New Employer Turns in Payroll a Day After a Big WC Claim, Here’s The Outcome
- July 21, 2020
Some errors and omissions claims against insurance agents are little more than attempts by insureds to deflect the blame for their own mistakes. The agent may request information from the insured in order to obtain coverage, and the insured does not respond right away. To the insured, the matter is not urgent, until it is.
A Nebraska insurance agency provided auto, inland marine and commercial general liability insurance for a company that bought hay and alfalfa and resold it to feedlots and dairies. For the first four years of the company’s existence, it was a one-person operation. It owned one truck that the owner drove. Eventually, it bought a second truck and hired a driver. Because there had previously not been any employees, it did not carry workers’ compensation insurance.

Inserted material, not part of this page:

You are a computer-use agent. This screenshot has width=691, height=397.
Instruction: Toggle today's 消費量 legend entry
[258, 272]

On February 2, 2009, the owner’s daughter (who handled insurance purchasing for the company) called the agency and requested workers’ comp coverage. The agency responded with a request for the company’s estimated payroll so that they might obtain quotes.

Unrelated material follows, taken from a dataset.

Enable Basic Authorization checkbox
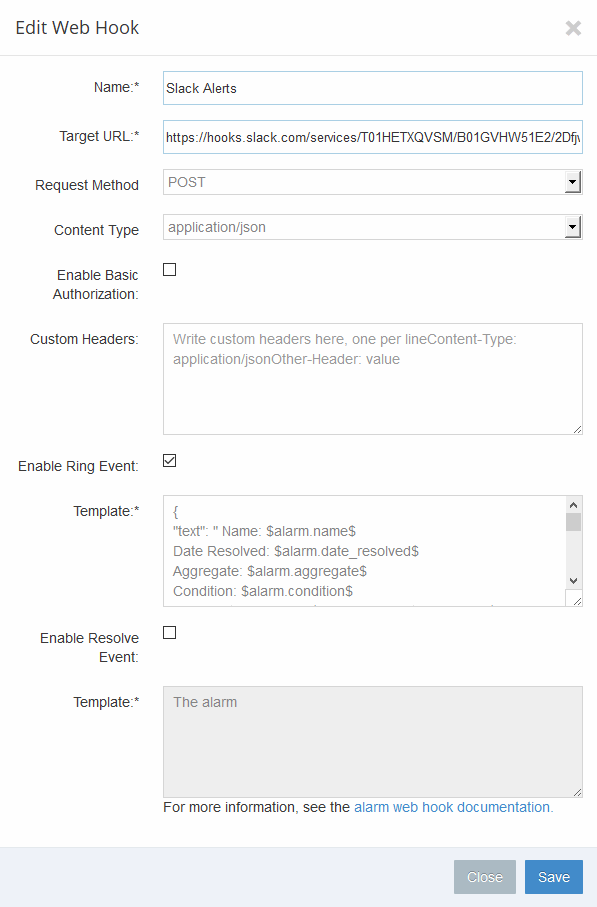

On March 31, the new truck driver was injured in a work-related auto accident.
On April 1, the insured provided the requested payroll information to the agency.
Three years later, the driver sued his employer for failing to carry workers’ comp insurance and for sending him out during a high wind warning. He sought $309,154.10 in medical expenses plus additional damages. The insured submitted claims for the lawsuit to its insurance company. The insurer’s policies excluded coverage for injuries for which benefits are payable under a workers’ compensation law and for which the insured is liable as an employer. The insurer denied coverage accordingly.
Four years after that, a trial court approved a settlement awarding the injured driver $800,000 in damages. In the settlement, the insured agreed to assign its claims against its insurer and agent to the driver. The driver then sued both, alleging that the agent:
● Failed to obtain workers’ comp coverage upon the insured’s request
● Failed to inform the insured that they were required to carry workers’ comp coverage and that their existing insurance would not cover injuries to employees
The trial court ruled in favor of the agency and insurer based on the law. The driver appealed, but in March 2020 the Nebraska Supreme Court upheld the decision.
“The (trial) court found,” the Supreme Court wrote, “that it was the actions of (the insured) which delayed the insurance quote and that (the agency) had not provided (the insured) with any false information regarding the commercial line policy's coverage or the need for workers' compensation coverage.” The driver argued that the agency, acting as a broker, had a legal duty to advise the insured on coverage needs. The court disagreed, saying that acting as a broker did not change the producer’s duty of care to an insured.
The agency appears to have done the right things in this situation. It was able to show the court that it responded to the request for workers’ compensation insurance with a request for necessary information. It had records of when it made the request and when it received the information. Because of this, there was no dispute as to what happened. This permitted the Supreme Court to affirm that “it would be an unreasonable burden to impose upon insurance agents a duty to anticipate what coverage an individual should have, absent the insured's requesting coverage in at least a general way.”
A desperate insured may point fingers at the agent instead of at himself. This agency was prepared for that, and it won its case as a result.